Für Menschen, die in Miet- oder Altbauwohnungen leben und ihre Nachbar:innen nicht stören möchten, gibt es viele Anleitungen für »Workouts ohne Springen«. Und wenn noch der Muskelkater vom letzten Bauch-Workout zu schaffen macht, wird eben ein »Leg Day« (also ein Trainingstag für die Beine) eingelegt. Hilberg rät zwischendurch ohnehin zu einem Tag Pause, denn: »Regeneration ist wichtig für den Trainingserfolg«, weiß der Sportmediziner.
Tipp 3: Keinen Idealen nacheifern, sondern eigene Ziele setzen
Ein Problem bei Fitnessvideos: »Die Menschen können sich häufig nicht mit der Person auf dem Bildschirm identifizieren«, meint Sportwissenschaftler Lange.

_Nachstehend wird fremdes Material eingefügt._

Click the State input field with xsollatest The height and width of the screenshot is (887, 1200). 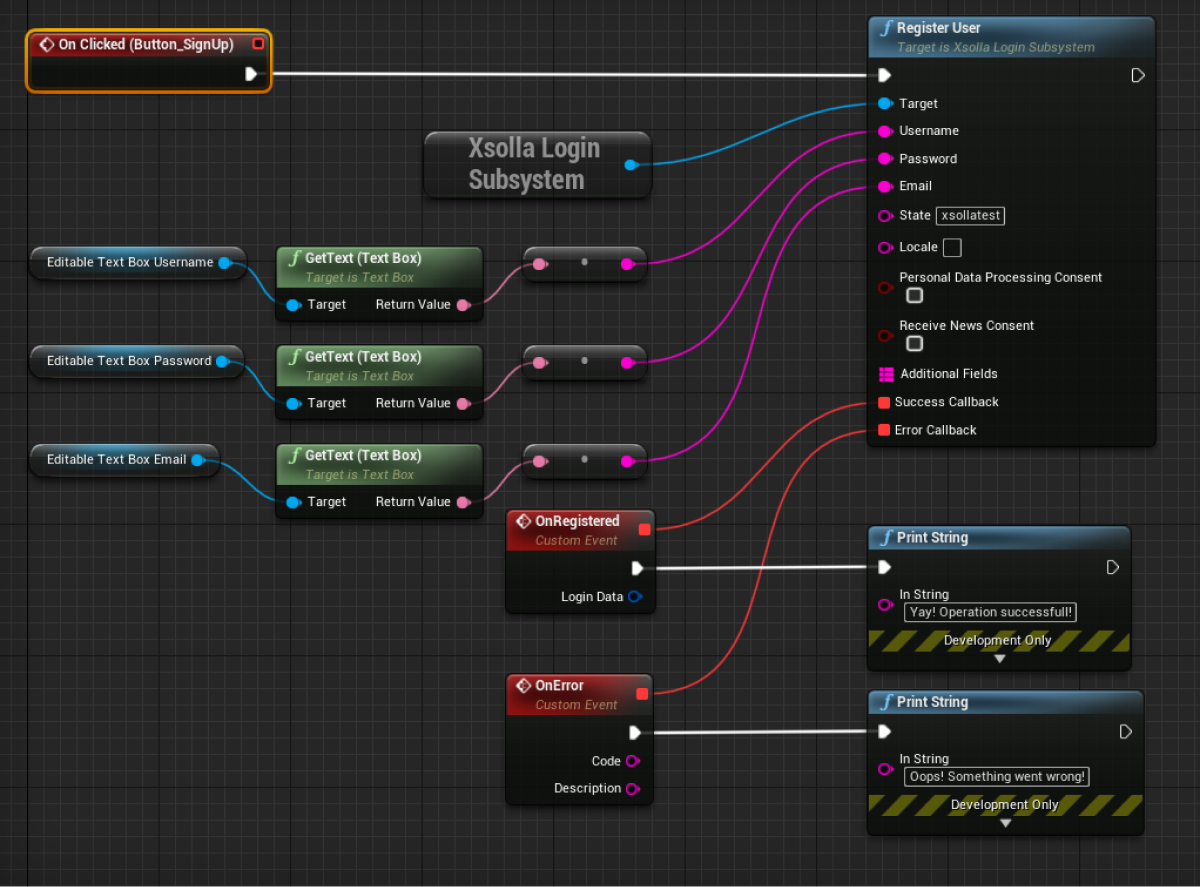pyautogui.click(x=970, y=216)
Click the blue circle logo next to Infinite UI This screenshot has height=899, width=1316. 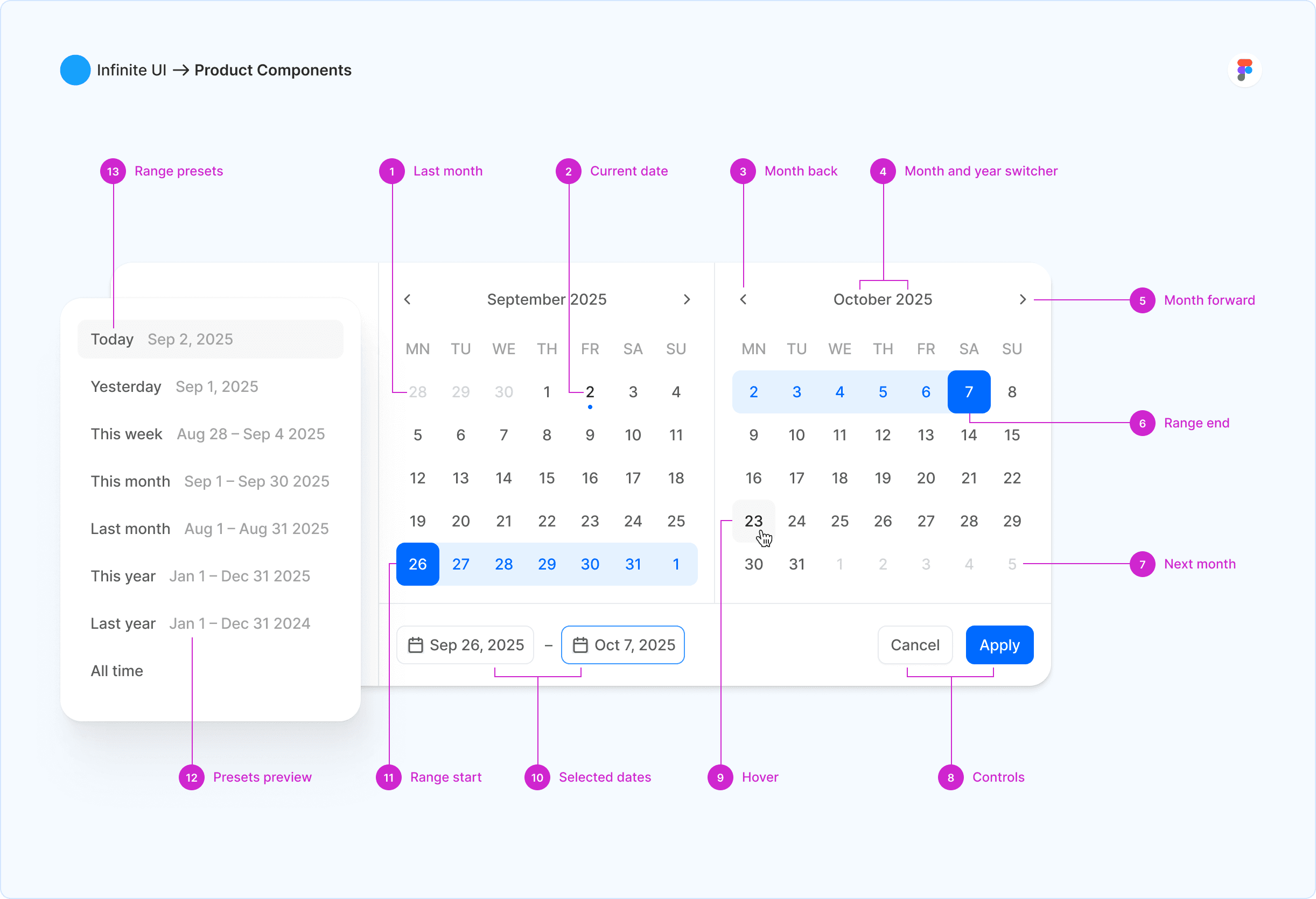tap(75, 69)
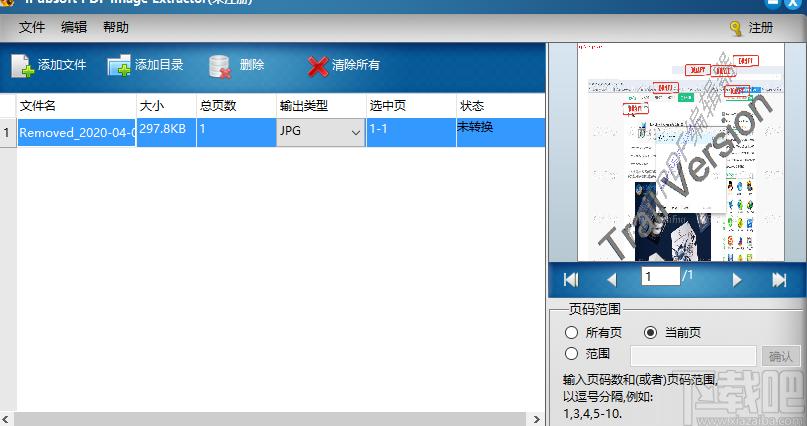Go to previous preview page

coord(612,280)
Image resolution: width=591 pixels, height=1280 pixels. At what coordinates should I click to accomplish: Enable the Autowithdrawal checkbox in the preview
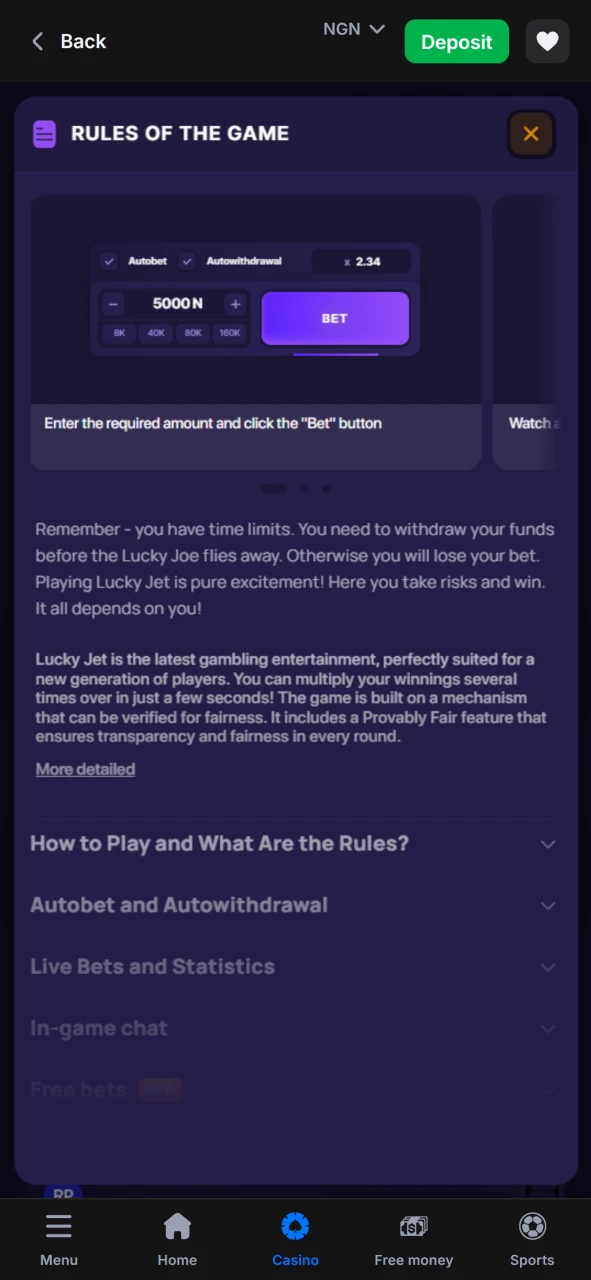coord(187,261)
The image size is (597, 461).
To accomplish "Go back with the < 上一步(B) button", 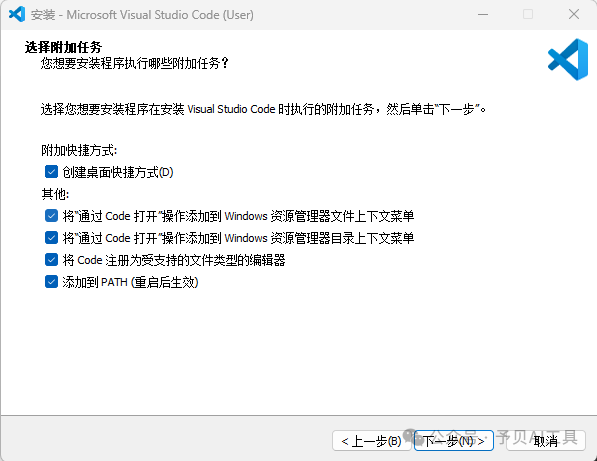I will tap(372, 441).
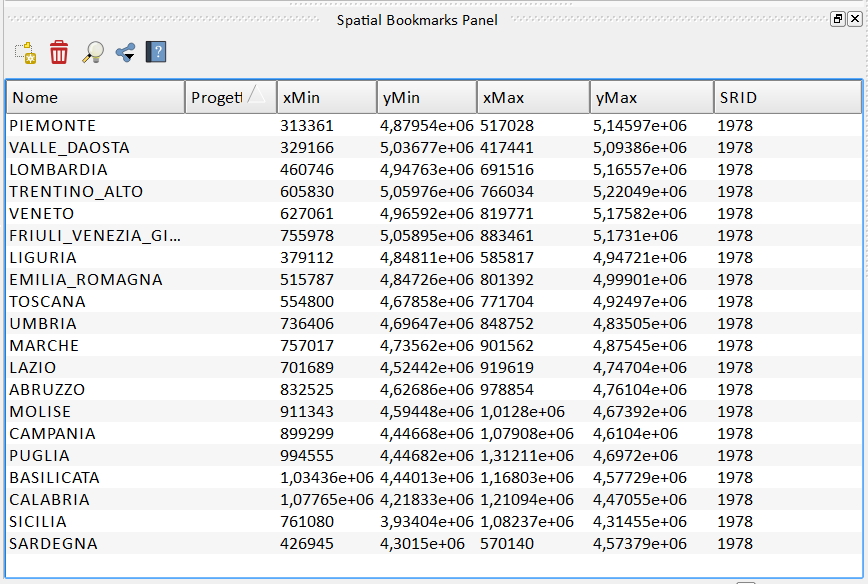This screenshot has height=584, width=868.
Task: Click the xMin value of SICILIA
Action: click(307, 522)
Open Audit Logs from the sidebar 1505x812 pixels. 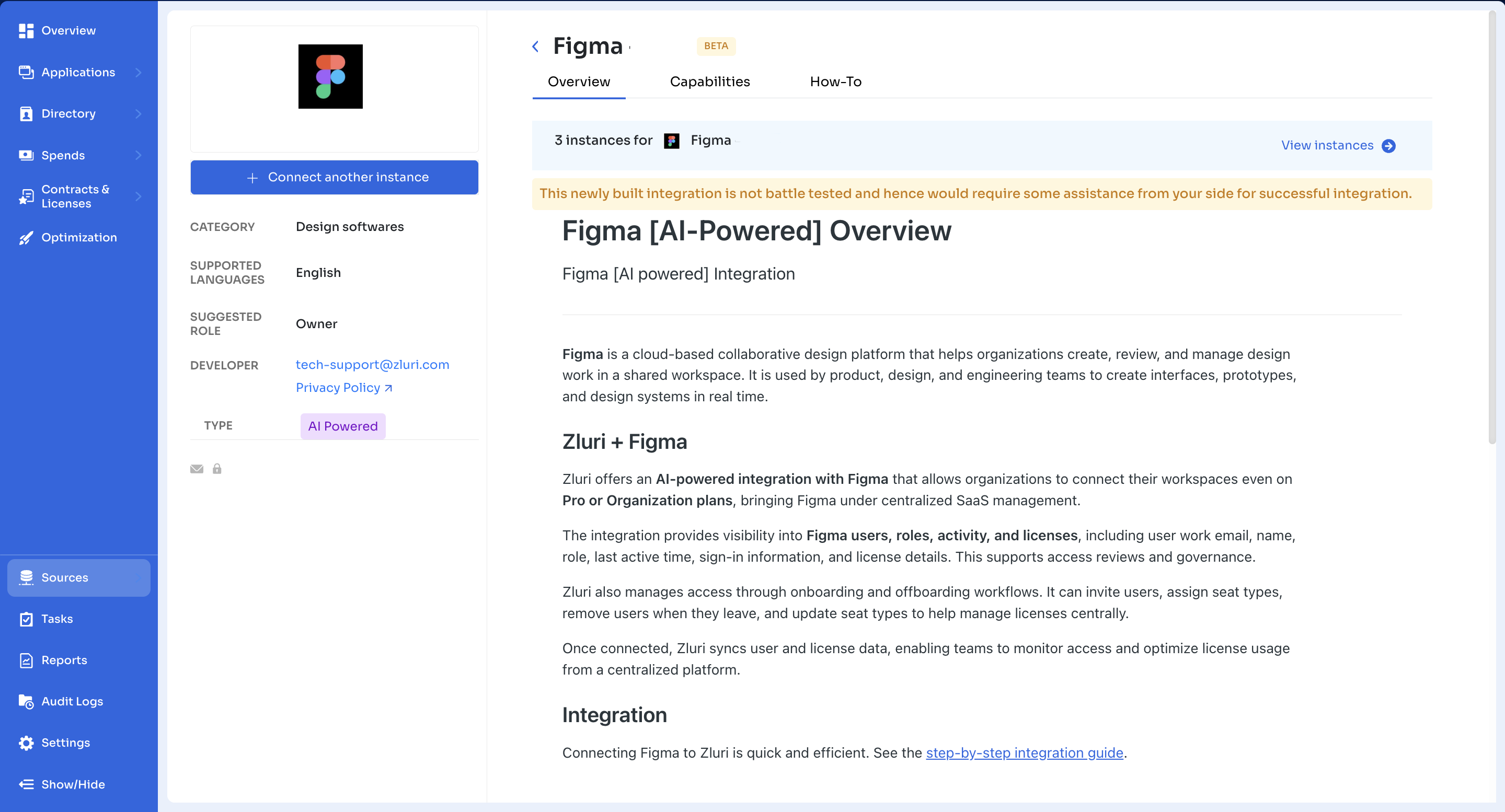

Denn deren perfekt trainierte Körper haben meist wenig mit dem eigenen Fitnesszustand zu tun. So geben viele Menschen schon nach ein paar Einheiten deprimiert auf. »Wir müssen versuchen, im Sport ein Thema für uns zu finden«, sagt Lange. Etwas, was nicht mit der Sportskanone auf dem Bildschirm, sondern unmittelbar mit uns selbst zu tun hat. Wie fühlt es sich an, wenn ich einen Liegestütz mache? Schaffe ich in der nächsten Woche vielleicht schon 5 mehr? Ich selbst etwa erinnere mich noch genau an das Glücksgefühl, als ich es zum ersten Mal geschafft habe, 10 Kilometer am Stück zu laufen. Seither kann ich nicht mehr damit aufhören.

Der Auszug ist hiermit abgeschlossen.